Art by Or Livneh

 

Our generation, X through Z, missed out on all the great wars. In its stead we got a heavy dose of cartoons, comics and videogames, depicting the most exquisite of fantastical violence. We had the privilege to take in violence through the mediation of any medium of our choice, be it blasted through cathode ray tube or printed with ink on smooth glossy paper, without all the bloody consequences. We were born in the most peaceful period in human history, they say. At least for the west. The west is the best.

Here in the middle east (and for one fateful day in NYC, more on that later) we got to endure lower doses of the thing. Taking the form of terrorisms, sublimating the violence to an aspect of reality, not a state of the world. With the latest developments classic, direct conflicts have started to edge their way to the west, and it feels like the western narrative is starting to blend into a middle-eastern reality. Things have started to change again.

I’m just trying to figure out what the hell is going on. Me, the utopian pacifist who barely believes in the concept of nations, but understand the psycho-magical nature storytelling has on the minds of the masses. I’m trying to make sense of this strange new violent world. The question in me that is stirring most strongly these days – why war? Started out as a simple google search one day and leading me to a letter Einstein wrote to Freud in 1933.

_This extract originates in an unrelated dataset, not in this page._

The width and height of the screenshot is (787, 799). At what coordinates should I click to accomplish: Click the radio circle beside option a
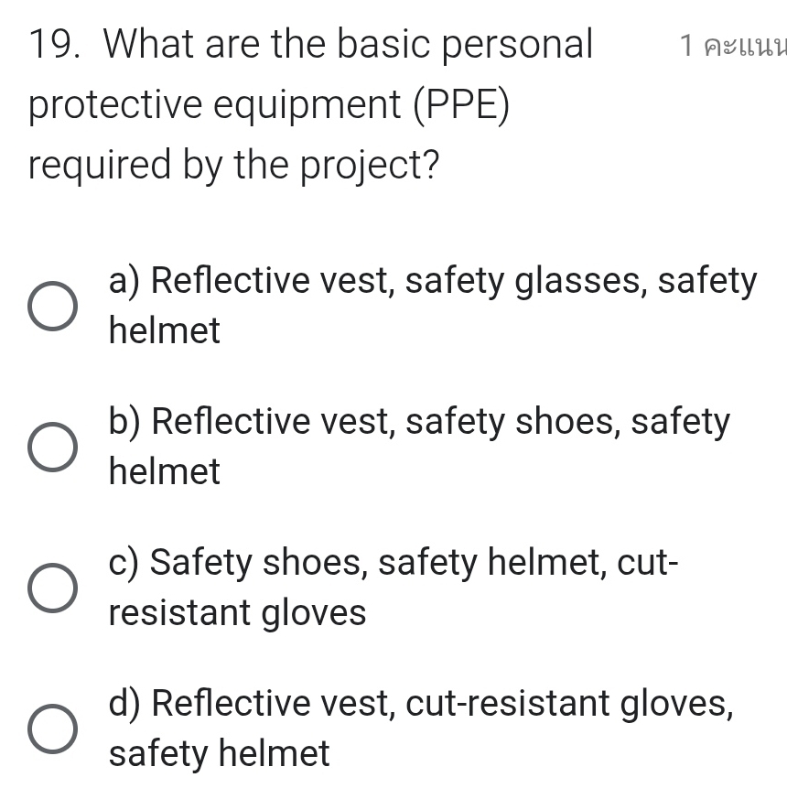coord(52,306)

 In his letter, simply titled ‘Why War’, Einstein asked: “How is it these devices (society and religion) succeed so well in rousing men to such wild enthusiasm, even to sacrifice their lives? Only one answer is possible. Because man has within him a lust for hatred and destruction. In normal times this passion exists in a latent state, it emerges only in unusual circumstances; but it is a comparatively easy task to call it into play and raise it to the power of a collective psychosis…”

 

In Lorenso Mattotti’s 1986’s fairytale war story Fires, The narrative concerns a Colonel Absinthe who serves on the ship Anselm II. A warship on a mission to assess and possibly to eliminate the natives of the island of Saint Agatha, which is about to be annexed by the “new state of Sillantoe.” Slowly, the Colonel starts to heed the call of the island, which cries out to him from his dreams, in form of mystical fires and twin figures. Eventfully, he turns native, vows to protect the island, and starts killing and his fellow crewmates.

 

The graceful and expressive nature of Mattotti’s pastel art, along with his strong use of a distinctive color pallet, almost hides the savage and violent narrative, as it is punctuated by death and casual destruction, with only the briefest moments of hallucinatory bliss.

Mattotti’s graceful narration eventually informs us that the colonizers “would soon vomit out a torrent of fire to defend themselves against other fires they couldn’t manage to understand.”

It is a brutal allegorical war story that ultimately moves away from the colonization narrative and instead focuses on the psychological battle and inner demons, rather than a tangible conflict. An epic fairytale of a post traumatic man in the suburbs, a war of bright fire phantoms of the mind.

World War I, reverently referred to as The Great War, could be considered the birth of modern warfare. With unimaginable scale, scope of destruction, and sheer amounts human suffering. Over a century having passed by, we can reflect on it with with myth-like wonder of a time long, long time ago.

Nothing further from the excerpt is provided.